Williamson laughs when reminded of the shoot. “He put me in some very precarious situations,” he says, recalling how in the sequel, “Hell Up in Harlem,” Cohen had him climb a rickety scaffolding to the top of a building in Times Square. “I said, ‘Instead of standing down here imagining stuff, you go up there, tell me what it looks like, and when you come down, then I’ll go up.” Cohen started climbing.

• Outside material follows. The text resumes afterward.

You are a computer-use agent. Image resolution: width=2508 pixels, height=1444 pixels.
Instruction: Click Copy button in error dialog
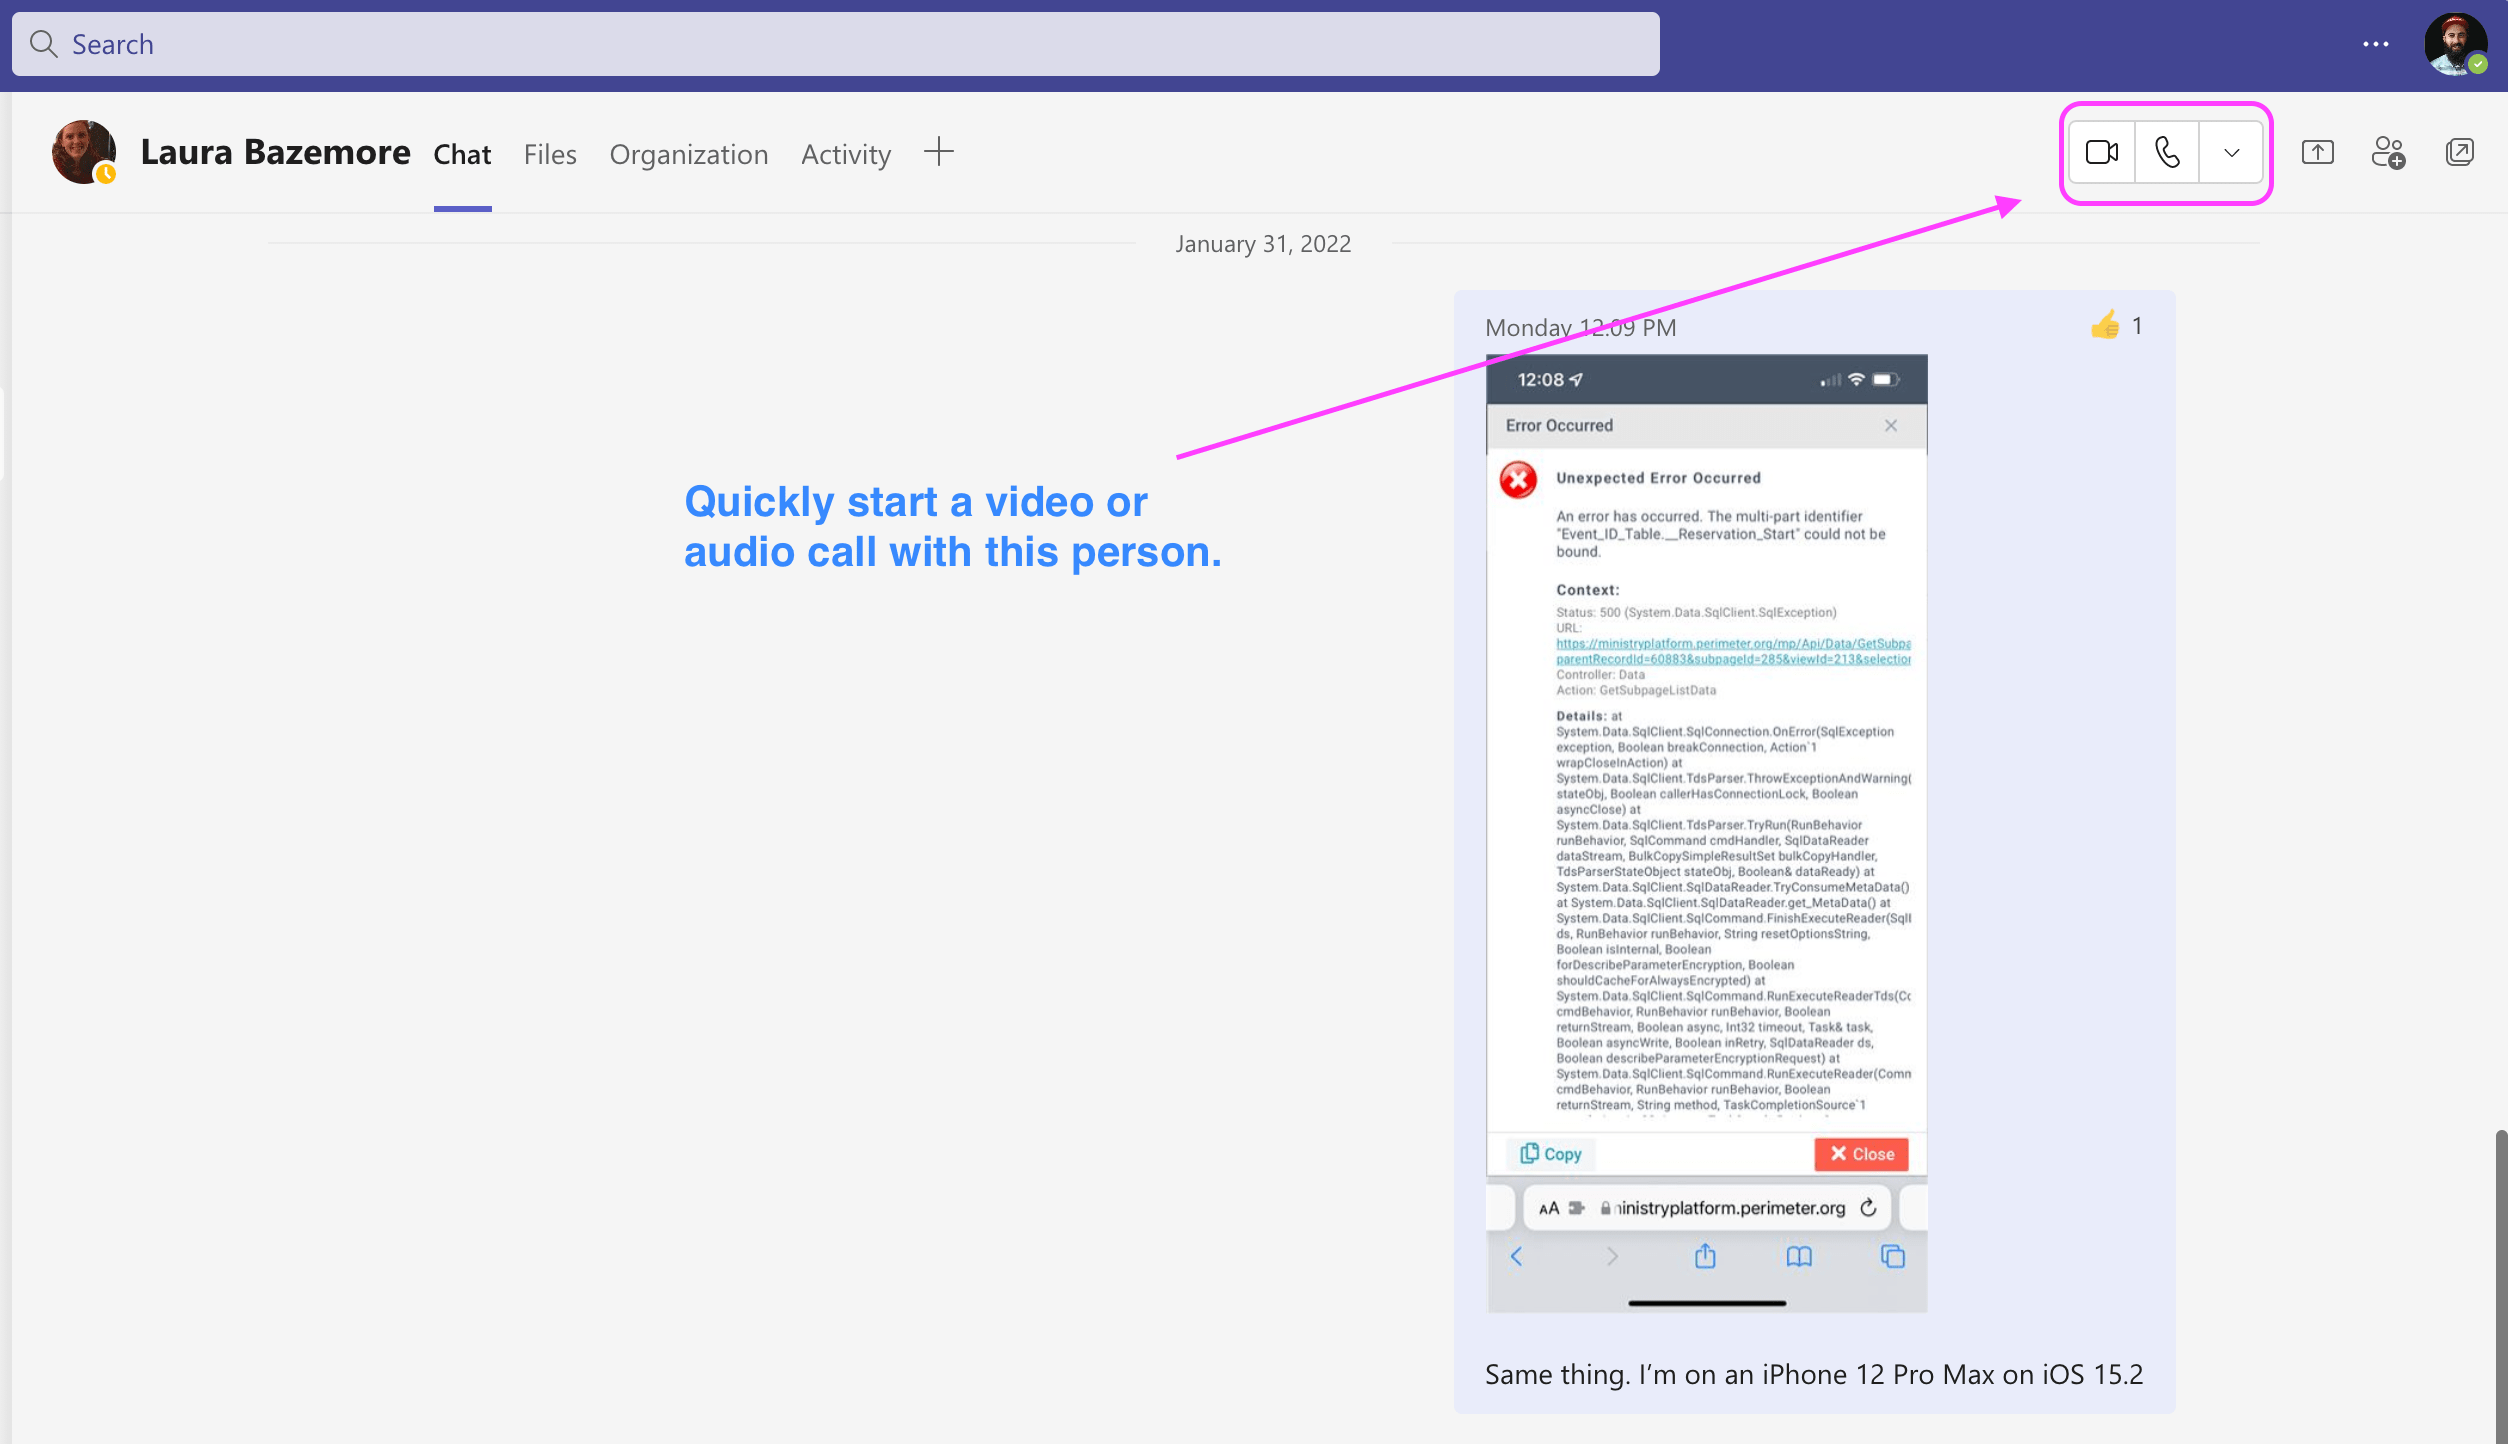pyautogui.click(x=1549, y=1153)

“It was skin-of-your-teeth filmmaking,” Michael Moriarty, the actor best known for his stint as Ben Stone, the Assistant D.A. on TV’s “Law & Order,” says. Moriarty appeared in four Cohen films, including “Q,” in which he plays Jimmy Quinn, a small-time crook who discovers a gigantic flying lizard nesting atop the Chrysler Building. (Think “King Kong” with wings.) “Larry tends occasionally not to look ahead. But genius is what you do with the mistakes, and nobody was better with mistakes than Larry Cohen.”

During the filming of “Q,” in 1981, Cohen had permission to shoot only on the first level of the Chrysler Building’s spire. He took his crew-and Moriarty-all the way to the top. In one scene, lawmen, perched in cages on the outside of the building, fired machine guns loaded with blanks, and spent cartridges rained down on the streets below. Hearing the gunfire, passersby thought a sniper was terrorizing the city. “horror movie stirs up a real scare,” the Post reported.

As Cohen hiked around a city he calls “my own back lot,” the associations kept coming to him. Late in the day, he arrived in front of the Chrysler Building. “Look at that,” he said, cocking his head toward the sky. “Every time I look up at that building, I feel it belongs to me.” Then he strode through the Art Deco doorway, pushed past a velvet rope, and headed assertively toward the elevator.

“Hello!” a security guard barked.

“We’re being thwarted,” Cohen whispered. He turned to the guard. “How you doing?” he said, all charm. “I filmed a movie here years ago. You ever seen it? ‘Q’-about the big bird that lives up there?” Cohen pointed upward. The security man looked blank.

“It’s a movie,” Cohen continued, gamely. “About a nest up there. David Carradine was in it? You never saw this movie?” The guard shook his head. Cohen didn’t get upstairs.

Not long ago, Cohen arrived at the Walt Disney Studios lot in Burbank to pitch Matt Gross, an executive producer who has a development deal with Touchstone Television, a division of Disney, which also owns ABC. Cohen knew Gross from a cable movie they made together in the mid-nineties called “As Good As Dead,” about a woman who loses her identity after she lends her insurance card to a sick friend, who impersonates her, then dies on the operating table. Cohen was wearing a black T-shirt and slacks, a beige linen jacket with the sleeves rolled up, a clunky chrome Tag Heuer watch, and expensive tan lace-ups that made his feet look narrow and elegant. He carried no notes, no talking points.

Nearly thirty years had elapsed since Cohen created his last dramatic show, “Griff,” which starred Lorne Greene as a Los Angeles police captain turned private eye. Now he’d decided to try to get a new series on the air. “TV people always want somebody who’s doing movies,” he said. “Phone Booth” made it a good time to be out pitching.